## Source document:
>>
Putting “nerd” in the title makes it sound a little adversarial, but I’m a proud nerd. If you’re reading this, and you’re not my mom, you probably discovered me thanks to a chain of events that started with an ambitious project made of LEGO. No one who has their work — made of LEGO — in magazines and newspapers and websites like Vanity Fair, People, and Mashable can pretend that they aren’t a nerd. And no one should.

This wasn’t my first convention. From the first year of my hometown convention, just a few blocks away from my house, to the Executor-class Star Destroyer hangar-sized hall of Star Wars Celebration, I’ve seen people from all walks of life surrounded by the things they love. For all of their personal flaws — my own included — the audience is there out of love.

Until today. My panel was done. This was the first time, and I’m a little out of my element as the moderator of a panel discussion, but it was a success. One of my oldest friends — we just crossed the twenty year milestone, which is apparently the Blu-ray anniversary — had joined me, and was commenting that she is hesitant to identify as a feminist. The label occasionally brings out a harsh reaction from certain people. It’s not exactly the surprise of the month.

But a feminist, to her, and to me, and to most reasonable people, is someone who wants equality for everyone. Simplified, yes, but accurate. From somewhere off to the side, in a costume and wearing an eyepatch a few inches too high, a response no one expected drifted through.
<<
## Material:
>>
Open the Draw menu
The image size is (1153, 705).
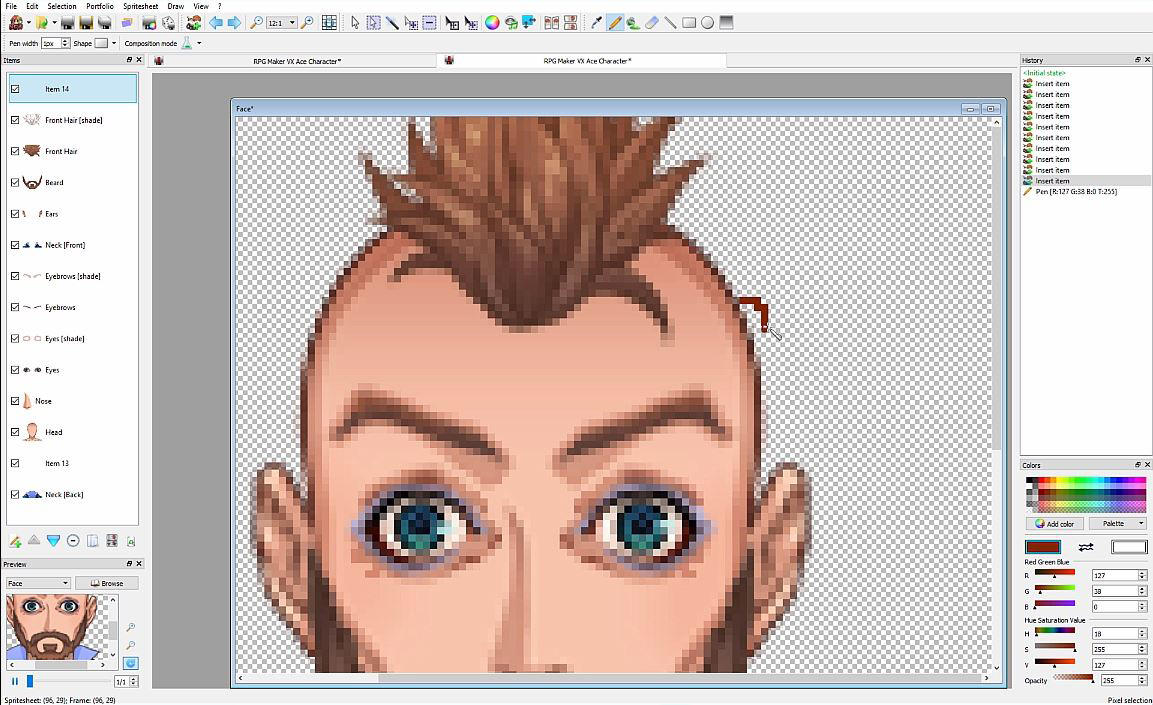click(174, 6)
<<
## Challenges:
• a. Duplicate the convention essay from "This wasn’t my" to "of the month.".
• b. According to the convention essay, what role did the author have in the panel discussion?

## Responses per task:
• a.
This wasn’t my first convention. From the first year of my hometown convention, just a few blocks away from my house, to the Executor-class Star Destroyer hangar-sized hall of Star Wars Celebration, I’ve seen people from all walks of life surrounded by the things they love. For all of their personal flaws — my own included — the audience is there out of love.

Until today. My panel was done. This was the first time, and I’m a little out of my element as the moderator of a panel discussion, but it was a success. One of my oldest friends — we just crossed the twenty year milestone, which is apparently the Blu-ray anniversary — had joined me, and was commenting that she is hesitant to identify as a feminist. The label occasionally brings out a harsh reaction from certain people. It’s not exactly the surprise of the month.

• b. The author was the panel's moderator.